My kids get some of their more troubling traits from me. Eve, for instance, likes to talk until her listeners' ears bleed. Little Solomon? He likes to exercise his imagination by cannibalizing toys. Good for the imagination. Bad for the toys.

MY KIDS get some of their more troubling traits from me. Eve, for instance, likes to talk until her listeners' ears bleed. Little Solomon? He likes to exercise his imagination by cannibalizing toys. Good for the imagination. Bad for the toys.

I can't really fault either of them for their unique little habits, however. As the old folks say, they got it honest. And to tell you the truth, they got it early.

Eve was about 2 when we discovered her talent for talking. She would tell long and involved stories about people who lived in far-flung corners of the world. When she was about 4, she told the biggest tale of all - that she was married to R&B singer Charlie Wilson, who was 50-something at the time.

Thankfully, Charlie took it well when we were both guests on a local talk show. I told him that Eve, who once claimed him as her husband, had since moved on.

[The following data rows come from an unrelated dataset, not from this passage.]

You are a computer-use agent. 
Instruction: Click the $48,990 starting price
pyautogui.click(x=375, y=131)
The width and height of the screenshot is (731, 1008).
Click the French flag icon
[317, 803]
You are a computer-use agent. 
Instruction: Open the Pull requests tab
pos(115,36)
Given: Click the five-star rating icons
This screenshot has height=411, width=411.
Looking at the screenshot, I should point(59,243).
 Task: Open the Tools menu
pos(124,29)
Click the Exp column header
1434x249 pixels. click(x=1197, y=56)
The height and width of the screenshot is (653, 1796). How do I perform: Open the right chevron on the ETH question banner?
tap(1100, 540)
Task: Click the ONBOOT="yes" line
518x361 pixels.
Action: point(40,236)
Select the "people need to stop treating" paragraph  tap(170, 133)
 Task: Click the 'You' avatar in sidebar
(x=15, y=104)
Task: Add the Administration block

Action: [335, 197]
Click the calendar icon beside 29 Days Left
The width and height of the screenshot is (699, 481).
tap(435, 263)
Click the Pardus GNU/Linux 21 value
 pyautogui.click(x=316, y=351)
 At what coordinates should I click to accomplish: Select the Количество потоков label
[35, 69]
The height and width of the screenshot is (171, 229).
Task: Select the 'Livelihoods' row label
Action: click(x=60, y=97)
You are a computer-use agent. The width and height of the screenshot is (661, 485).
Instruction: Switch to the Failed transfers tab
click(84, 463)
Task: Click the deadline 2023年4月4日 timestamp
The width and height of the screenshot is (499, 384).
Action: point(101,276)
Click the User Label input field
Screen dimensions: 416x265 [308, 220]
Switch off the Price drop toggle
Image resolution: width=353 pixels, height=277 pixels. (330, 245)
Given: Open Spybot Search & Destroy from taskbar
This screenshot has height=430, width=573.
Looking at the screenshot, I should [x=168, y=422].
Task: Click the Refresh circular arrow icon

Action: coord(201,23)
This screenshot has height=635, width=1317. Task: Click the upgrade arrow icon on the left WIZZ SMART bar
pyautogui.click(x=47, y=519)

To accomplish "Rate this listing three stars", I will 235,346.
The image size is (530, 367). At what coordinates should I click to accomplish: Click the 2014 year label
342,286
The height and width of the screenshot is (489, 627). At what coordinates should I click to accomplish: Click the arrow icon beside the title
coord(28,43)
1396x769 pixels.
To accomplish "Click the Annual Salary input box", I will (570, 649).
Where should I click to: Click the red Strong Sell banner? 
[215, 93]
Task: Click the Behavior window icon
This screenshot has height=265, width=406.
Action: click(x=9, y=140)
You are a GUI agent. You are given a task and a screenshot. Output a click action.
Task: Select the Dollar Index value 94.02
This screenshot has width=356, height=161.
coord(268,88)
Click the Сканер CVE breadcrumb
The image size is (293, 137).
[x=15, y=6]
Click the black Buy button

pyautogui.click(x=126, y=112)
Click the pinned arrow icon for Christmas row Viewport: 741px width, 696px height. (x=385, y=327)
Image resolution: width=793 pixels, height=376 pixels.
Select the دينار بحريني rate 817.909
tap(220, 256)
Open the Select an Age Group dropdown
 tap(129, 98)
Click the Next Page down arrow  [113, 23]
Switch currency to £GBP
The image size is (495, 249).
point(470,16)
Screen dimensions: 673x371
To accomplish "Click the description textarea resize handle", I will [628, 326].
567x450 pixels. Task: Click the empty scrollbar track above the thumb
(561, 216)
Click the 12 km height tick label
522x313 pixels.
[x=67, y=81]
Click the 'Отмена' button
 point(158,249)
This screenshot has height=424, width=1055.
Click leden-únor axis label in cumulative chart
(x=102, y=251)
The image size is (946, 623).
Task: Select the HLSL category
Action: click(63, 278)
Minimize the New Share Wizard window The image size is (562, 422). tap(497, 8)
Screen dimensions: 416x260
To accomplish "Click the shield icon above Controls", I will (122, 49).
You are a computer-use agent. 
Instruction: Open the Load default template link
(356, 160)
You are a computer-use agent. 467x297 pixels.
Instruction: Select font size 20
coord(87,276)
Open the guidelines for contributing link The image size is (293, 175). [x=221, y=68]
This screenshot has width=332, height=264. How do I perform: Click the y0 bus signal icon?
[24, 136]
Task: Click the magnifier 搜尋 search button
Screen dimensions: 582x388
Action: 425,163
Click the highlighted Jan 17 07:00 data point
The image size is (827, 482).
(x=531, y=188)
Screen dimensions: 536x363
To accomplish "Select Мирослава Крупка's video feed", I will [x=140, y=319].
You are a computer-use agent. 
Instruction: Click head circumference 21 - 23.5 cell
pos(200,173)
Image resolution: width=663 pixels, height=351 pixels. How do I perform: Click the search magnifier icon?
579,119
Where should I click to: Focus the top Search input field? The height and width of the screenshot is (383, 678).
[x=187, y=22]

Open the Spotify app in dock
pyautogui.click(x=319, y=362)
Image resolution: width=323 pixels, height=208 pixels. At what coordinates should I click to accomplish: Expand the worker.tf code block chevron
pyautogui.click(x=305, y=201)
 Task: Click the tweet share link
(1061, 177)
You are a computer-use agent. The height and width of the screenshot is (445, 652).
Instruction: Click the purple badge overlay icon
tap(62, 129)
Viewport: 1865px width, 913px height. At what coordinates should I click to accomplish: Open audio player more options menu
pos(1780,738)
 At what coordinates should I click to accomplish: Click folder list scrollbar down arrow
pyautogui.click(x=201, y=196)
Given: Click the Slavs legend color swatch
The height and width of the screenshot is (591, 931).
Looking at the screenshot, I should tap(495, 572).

"Tell my ex-wife I said hi," he said with a chuckle. Then he signed an autograph for her.

Of course, Eve isn't the only one who likes old-school stuff. Little Solomon does, too. But my kids didn't get their old-time taste from me. They got that from LaVeta, whose entertainment preferences include Victrola-era songs and silent movies.

OK, that's an exaggeration. The movies she watches include sound, if not color. And while her TV favorites stop with '70s-era shows like "The Six Million Dollar Man," the music on her iPod is a little more eclectic.

Thanks to LaVeta, our kids can recite the words to "The Show," by Doug E. Fresh, or "Fly Me to the Moon," by Frank Sinatra. I'm glad she's given our kids musical versatility. But, while I share LaVeta's love of '80s hip-hop, I was initially skeptical about her affinity for Old Blue Eyes. That is, until I watched LaVeta silence my crying son by putting on a Sinatra CD. In the nine years since then I've never complained.

Until now.

Apparently, LaVeta's love of really old music is turning Eve and Little Solomon into Flower Children. Born in the new millennium, but stuck in a '60s time warp, they are in danger of putting on tie-dyed dashikis, removing their shoes and chanting in the middle of Market Street. As their father, it's my duty to stop that from happening.

The fact that I am now their last hope is ironic, because in many ways it's my fault things have gotten to this point. I should've known that when LaVeta started burning incense in the house, the children's love of '60s tunes could morph into something ugly. But I didn't act on my instincts, and sure enough, the hippie undercurrent in the Jones household is now a full-blown tidal wave.

The truth came out on Saturday, when I was driving the children home from the mall. We'd just completed a nice, focused shopping trip. I was proud of myself for resisting Little Solomon's Lego Store demands and Eve's unspoken desire to visit the cologne-drenched aisles of Hollister.

The ride home was peaceful, at first, because we were listening to a station that plays 'round-the-clock Christmas music. When Amy Grant's rendition of "Winter Wonderland" came on, everything changed.

"I like the Carpenters version better," Little Solomon said.

"Me, too," said Eve.

And then, seconds later, before I could adequately prepare myself for what he was about to say, the boy dropped the bombshell: "I like all the Carpenters music."

I almost swerved off the road. Visions of flower power flashed before my eyes. It was like I could see my kids 10 years into the future. They were aimless, penniless, and their feet were really dirty. Instead of going to college, they were backpacking across Europe in a never-ending quest to "find themselves."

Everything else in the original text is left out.